El juego político de la izquierda educativa española ha sido tan
oportunista como tramposo. Uno puede desgañitarse pidiendo más
enseñanza, más esfuerzo, más disciplina, más trabajo; será como predicar
en el desierto, porque la izquierda ha logrado secuestrar el sentido
común de la población. Sin mostrar sus cartas, sin decir a dónde querían
llegar, los socialistas y sus acólitos de la izquierda han conseguido
dominar el lenguaje y con ello, como ya Orwell advirtió hace muchos
años, manipular el pensamiento. La jerga educativa suena a música
celestial a los oídos de una sociedad preparada para creer con fe de
carbonero lo que no está dispuesta a cuestionarse: la bondad de los
músicos que la profieren. Cuántas veces, tras un discurso inane sobre
educación de un político socialista, pregunto a alguno de sus
maravillados oyentes qué es lo que ha dicho y éste me responde: “No sé,
pero es estupendo”.
Muchas
de las medidas que en los últimos ocho años se han tomado en la
Comunidad de Madrid han cambiado el paso a los recalcitrantes ingenieros
sociales de la izquierda española. Poner un examen al final de la
Primaria para que se pueda saber si los niños han aprendido lo más
importante en matemáticas y lengua castellana parece una medida simple,
incontestable y dentro del más puro sentido común, y sin embargo, desde
que se implantó, hace ya siete años, cualquier errata o pequeño detalle
que se escape a la edición o a la redacción de la prueba es motivo de un
escándalo político de consecuencias impredecibles.

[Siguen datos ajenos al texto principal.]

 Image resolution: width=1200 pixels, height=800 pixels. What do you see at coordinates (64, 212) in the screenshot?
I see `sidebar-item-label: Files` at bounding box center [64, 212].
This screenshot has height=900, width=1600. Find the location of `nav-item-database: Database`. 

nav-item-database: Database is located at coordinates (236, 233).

La implantación de colegios públicos bilingües provocó un
extraordinario revuelo: ¿cómo se podía aceptar que unos colegios fueran
bilingües y otros no? Sólo el éxito de estos colegios y el compromiso de
irlos extendiendo ha frenado la indignación de sus detractores.

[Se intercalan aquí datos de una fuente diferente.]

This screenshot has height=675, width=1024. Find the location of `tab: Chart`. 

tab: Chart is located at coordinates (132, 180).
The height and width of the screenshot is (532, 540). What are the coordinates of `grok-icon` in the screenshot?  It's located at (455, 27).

¿Y qué decir del Bachillerato de Excelencia? ¿Alguien puede entender,
si se prescinde de los motivos ideológicos, que la izquierda en bloque
haya salido a censurarlo?
Las movilizaciones de los profesores de secundaria han tenido como
detonante unas instrucciones en las que se pedía a los profesores que
ajustaran sus horarios con un mínimo de 20 horas semanales de clase, una
menos que el máximo legalmente establecido. La violenta reacción de los
sindicatos, el apoyo incondicional a éstos por parte del gobierno
socialista y la utilización electoral del candidato del PSOE a las
generales están tan fuera de proporción, que sólo se pueden explicar por
el miedo de la izquierda militante a la pérdida del poder absoluto que
hasta ahora ha ejercido sobre la escuela pública.

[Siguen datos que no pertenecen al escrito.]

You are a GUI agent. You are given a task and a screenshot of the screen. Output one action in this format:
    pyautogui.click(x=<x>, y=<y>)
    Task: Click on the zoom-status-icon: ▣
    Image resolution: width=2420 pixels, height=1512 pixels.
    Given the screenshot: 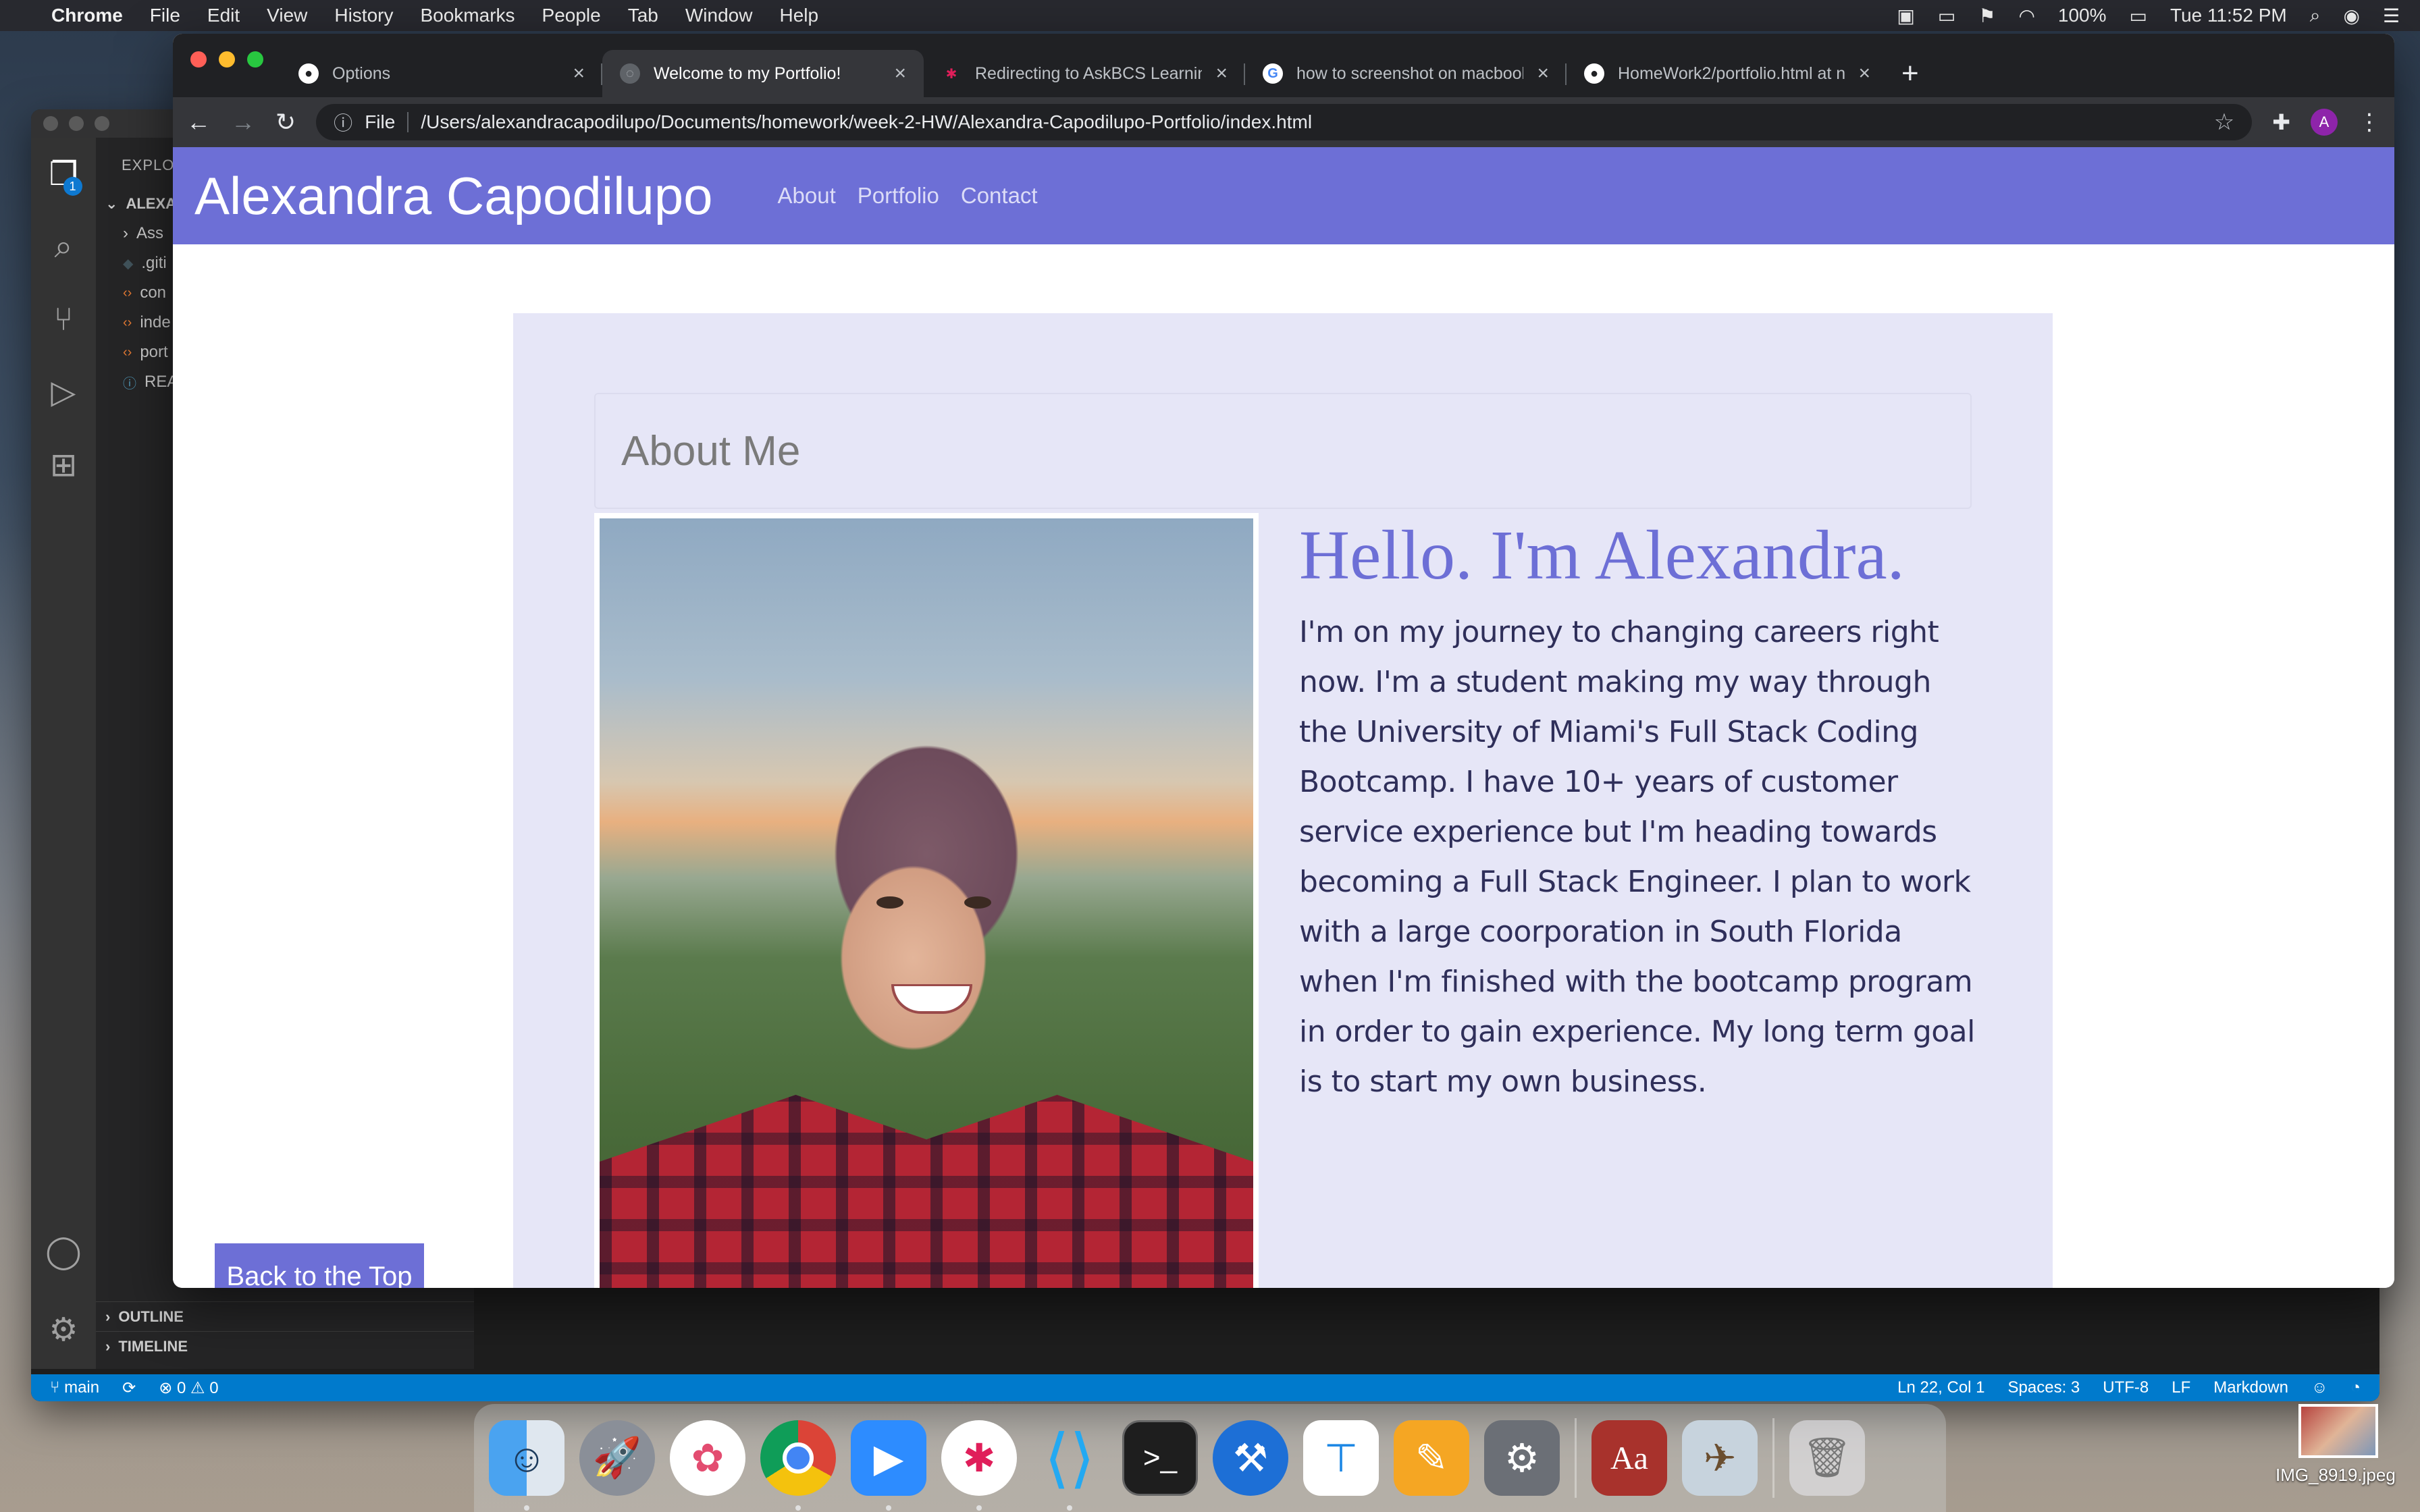 What is the action you would take?
    pyautogui.click(x=1906, y=16)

Señores profesores, no se dejen ustedes embaucar de nuevo. Podrán los
políticos del PP haber sido tibios a la hora de gestionar la educación,
pero no les pueden acusar del destrozo de la instrucción pública
española. La responsabilidad de ese destrozo es de quienes han querido
utilizar la educación para transformar la sociedad y no han reparado en
medios para lograr sus fines.
El filósofo francés Jean-François Revel en su libro El conocimiento inútil
se refería al declive de la enseñanza pública francesa por la
imposición, tras las revueltas de Mayo del 68, de ciertos dogmas
pedagógicos con estas duras palabras:
La pretendida matriz de la justicia pare así la injusticia suprema. (…) El sueño de los nuevos pedagogos consiste en trasformar la escuela en herramienta de destrucción de la sociedad, por la mentira y la ignorancia.
ALICIA DELIBES es viceconsejera de Educación de la Comunidad de Madrid.